American businessman (born 1976)

Rob Malda (born May 10, 1976), also known as CmdrTaco, is an American Internet content author, and former editor-in-chief of the website Slashdot.

==Career==

Malda is an alumnus of Hope College and Holland Christian High School.

In 1997, he and Jeff Bates created Slashdot while undergraduates of Hope College. After running the site for two years "on a shoestring", they sold the site to Andover.net, which was later acquired by VA Linux Systems. Malda ran the site out of the SourceForge, Inc. office in Dexter, Michigan.

Malda also wrote a monthly column for Computer Power User. In 2002, he was named in the MIT Technology Review TR100 as one of the top 100 innovators in the world under the age of 35.

On August 25, 2011, Malda announced his resignation from Slashdot.
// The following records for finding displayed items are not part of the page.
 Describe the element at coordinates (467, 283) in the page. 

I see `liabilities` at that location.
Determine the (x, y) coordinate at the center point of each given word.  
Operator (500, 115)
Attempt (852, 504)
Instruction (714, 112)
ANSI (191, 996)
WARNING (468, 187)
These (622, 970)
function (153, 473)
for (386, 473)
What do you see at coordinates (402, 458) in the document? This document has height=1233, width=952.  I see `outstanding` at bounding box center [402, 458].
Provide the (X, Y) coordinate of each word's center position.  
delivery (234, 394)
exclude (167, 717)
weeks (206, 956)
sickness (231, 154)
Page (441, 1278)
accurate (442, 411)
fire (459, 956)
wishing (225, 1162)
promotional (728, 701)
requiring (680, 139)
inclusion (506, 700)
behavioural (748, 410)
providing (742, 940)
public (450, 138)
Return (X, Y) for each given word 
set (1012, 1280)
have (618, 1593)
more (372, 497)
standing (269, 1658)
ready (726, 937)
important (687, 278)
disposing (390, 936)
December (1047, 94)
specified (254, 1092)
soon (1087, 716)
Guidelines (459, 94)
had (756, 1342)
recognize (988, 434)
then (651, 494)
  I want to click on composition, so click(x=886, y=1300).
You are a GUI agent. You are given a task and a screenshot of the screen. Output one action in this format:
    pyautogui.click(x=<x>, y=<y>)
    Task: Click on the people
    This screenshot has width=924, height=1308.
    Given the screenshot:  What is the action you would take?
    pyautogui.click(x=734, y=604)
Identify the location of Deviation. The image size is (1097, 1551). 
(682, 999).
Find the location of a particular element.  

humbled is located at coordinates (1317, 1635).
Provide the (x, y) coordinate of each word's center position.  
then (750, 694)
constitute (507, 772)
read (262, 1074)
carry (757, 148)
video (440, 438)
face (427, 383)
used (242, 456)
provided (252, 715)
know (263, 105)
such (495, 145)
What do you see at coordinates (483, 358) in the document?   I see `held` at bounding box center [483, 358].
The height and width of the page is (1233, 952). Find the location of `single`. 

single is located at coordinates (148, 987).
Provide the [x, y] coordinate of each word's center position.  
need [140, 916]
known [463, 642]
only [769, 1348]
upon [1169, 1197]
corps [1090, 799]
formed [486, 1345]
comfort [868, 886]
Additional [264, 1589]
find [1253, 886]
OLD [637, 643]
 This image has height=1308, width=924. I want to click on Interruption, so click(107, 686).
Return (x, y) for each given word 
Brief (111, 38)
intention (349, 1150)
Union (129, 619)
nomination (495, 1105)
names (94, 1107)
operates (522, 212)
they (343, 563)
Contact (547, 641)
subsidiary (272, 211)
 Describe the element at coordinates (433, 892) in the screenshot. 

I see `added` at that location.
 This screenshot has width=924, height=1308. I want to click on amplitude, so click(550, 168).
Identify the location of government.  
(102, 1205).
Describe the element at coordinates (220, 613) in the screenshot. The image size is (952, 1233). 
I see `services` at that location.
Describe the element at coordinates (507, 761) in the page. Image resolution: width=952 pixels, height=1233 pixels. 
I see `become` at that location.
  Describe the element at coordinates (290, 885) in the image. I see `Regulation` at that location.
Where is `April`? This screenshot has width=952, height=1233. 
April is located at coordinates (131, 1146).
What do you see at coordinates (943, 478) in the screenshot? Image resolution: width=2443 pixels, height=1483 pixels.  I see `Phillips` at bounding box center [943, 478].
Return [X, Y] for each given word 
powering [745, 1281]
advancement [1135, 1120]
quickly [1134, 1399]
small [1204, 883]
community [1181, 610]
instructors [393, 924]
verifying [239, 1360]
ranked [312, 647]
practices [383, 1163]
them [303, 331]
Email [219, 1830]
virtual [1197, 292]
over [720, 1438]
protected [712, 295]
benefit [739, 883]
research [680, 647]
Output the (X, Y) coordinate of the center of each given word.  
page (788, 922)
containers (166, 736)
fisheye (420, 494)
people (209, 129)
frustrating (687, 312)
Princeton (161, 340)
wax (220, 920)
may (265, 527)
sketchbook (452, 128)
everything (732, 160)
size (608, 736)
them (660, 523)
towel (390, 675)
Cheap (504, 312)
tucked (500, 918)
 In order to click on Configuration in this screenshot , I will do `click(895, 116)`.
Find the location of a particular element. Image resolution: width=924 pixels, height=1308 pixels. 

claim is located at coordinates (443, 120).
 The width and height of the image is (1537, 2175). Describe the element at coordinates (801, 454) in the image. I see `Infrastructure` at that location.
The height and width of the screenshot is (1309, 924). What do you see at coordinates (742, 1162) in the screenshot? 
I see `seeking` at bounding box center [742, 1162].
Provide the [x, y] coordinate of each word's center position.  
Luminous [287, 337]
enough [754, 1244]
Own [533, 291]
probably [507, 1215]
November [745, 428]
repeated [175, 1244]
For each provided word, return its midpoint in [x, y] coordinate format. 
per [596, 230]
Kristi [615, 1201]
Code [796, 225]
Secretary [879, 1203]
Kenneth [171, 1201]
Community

On March 5, 2012, he was appointed as chief strategist and editor-at-large of WaPo Labs, a subsidiary of The Washington Post Company. After The Washington Post Company sold its newspaper operations to Amazon.com CEO Jeff Bezos, it rebranded as Graham Holdings Company. WaPo Labs became Trove, for which Malda was chief strategist and head of product, before shutting down in December, 2015.

==Personal life==
Malda proposed to longtime girlfriend Kathleen Fent using the front page of Slashdot on February 14, 2002. They were married on December 8, 2002, in Las Vegas, Nevada.